What to work on> Write out exactly the lines between the line containing "You are a GUI" and the end of the records, counting both ends, and leave out all pictures.
(Exercise materials Opens)
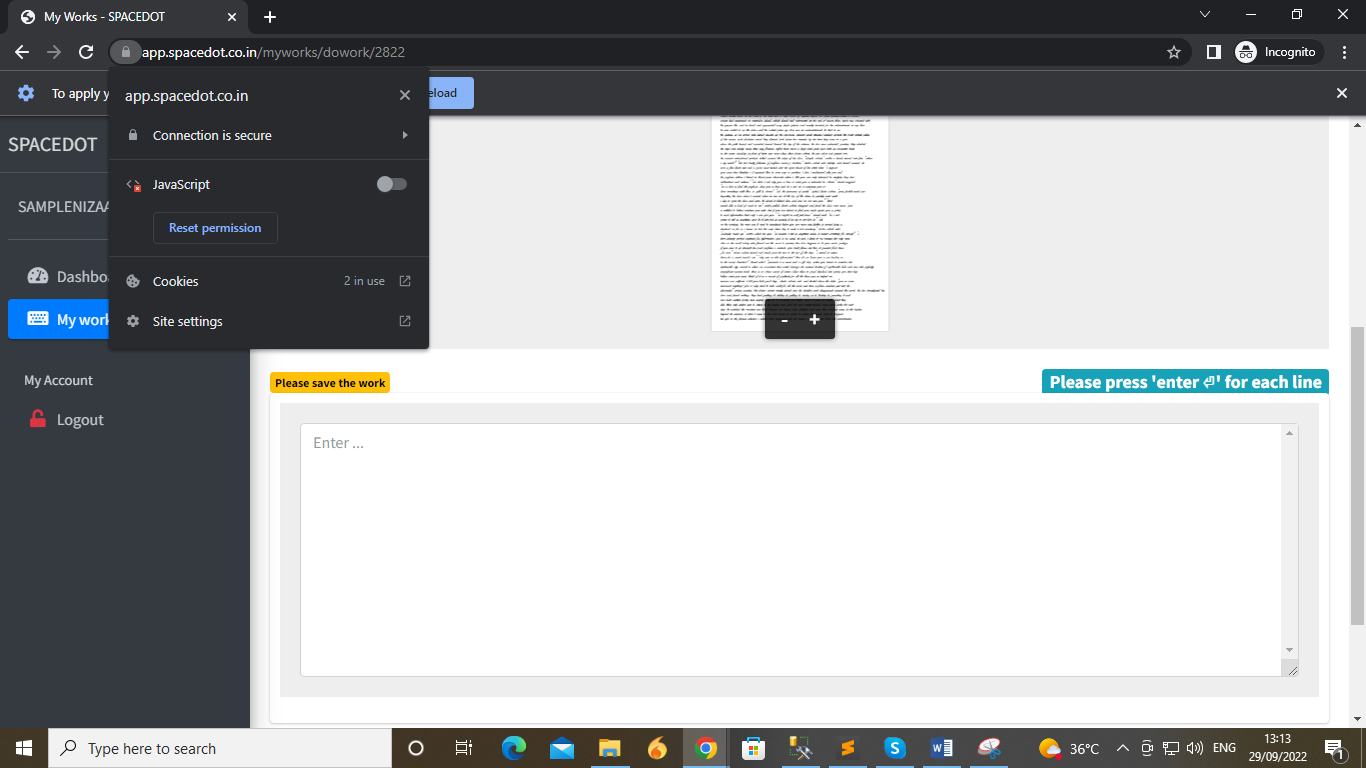The width and height of the screenshot is (1366, 768).
Task: Bookmark this page using the star icon
Action: (1173, 51)
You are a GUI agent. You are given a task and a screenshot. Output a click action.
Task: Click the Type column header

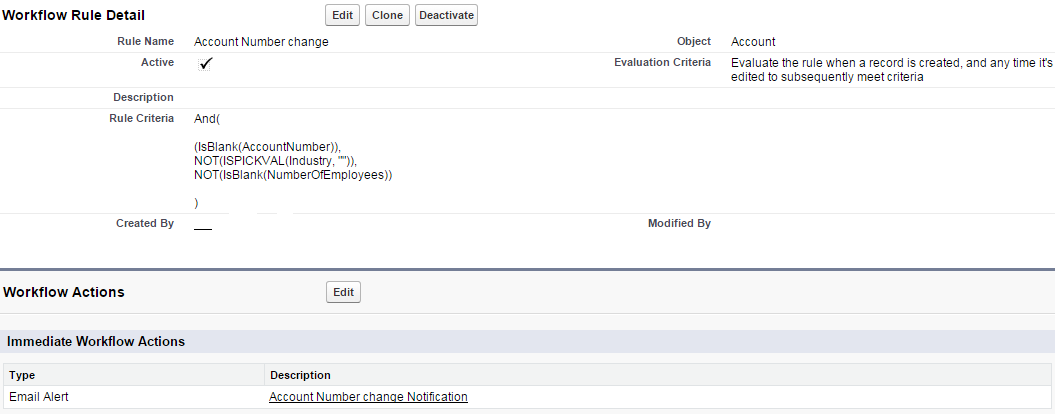pos(22,375)
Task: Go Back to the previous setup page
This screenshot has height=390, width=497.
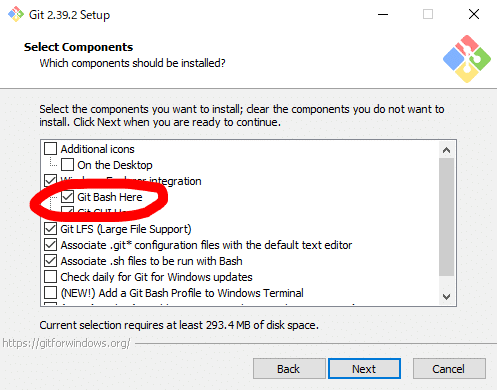Action: coord(289,369)
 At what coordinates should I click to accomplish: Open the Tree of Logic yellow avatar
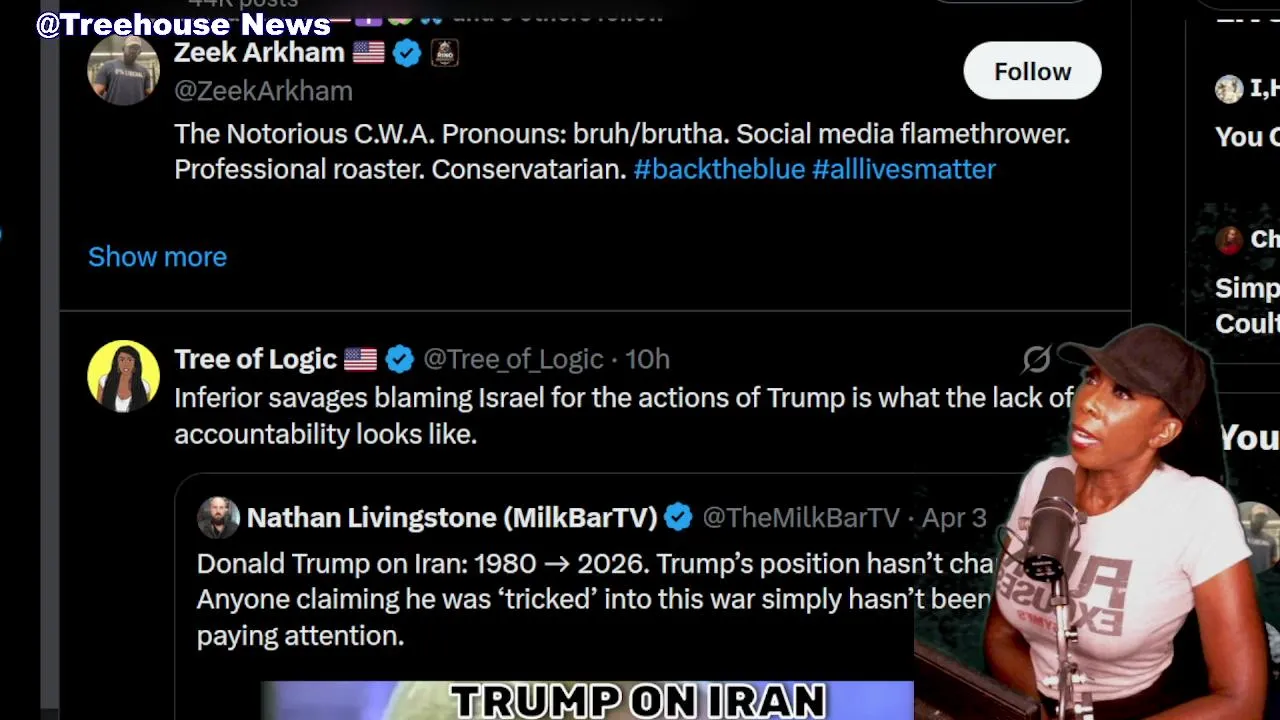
(Exercise materials Closes)
Written reply>
You are a GUI agent. You are given a task and a screenshot. Output a click action.
Task: Click the Type column header

pos(22,375)
Task: Go Back to the previous setup page
This screenshot has height=390, width=497.
Action: coord(289,369)
 At what coordinates should I click to accomplish: Open the Tree of Logic yellow avatar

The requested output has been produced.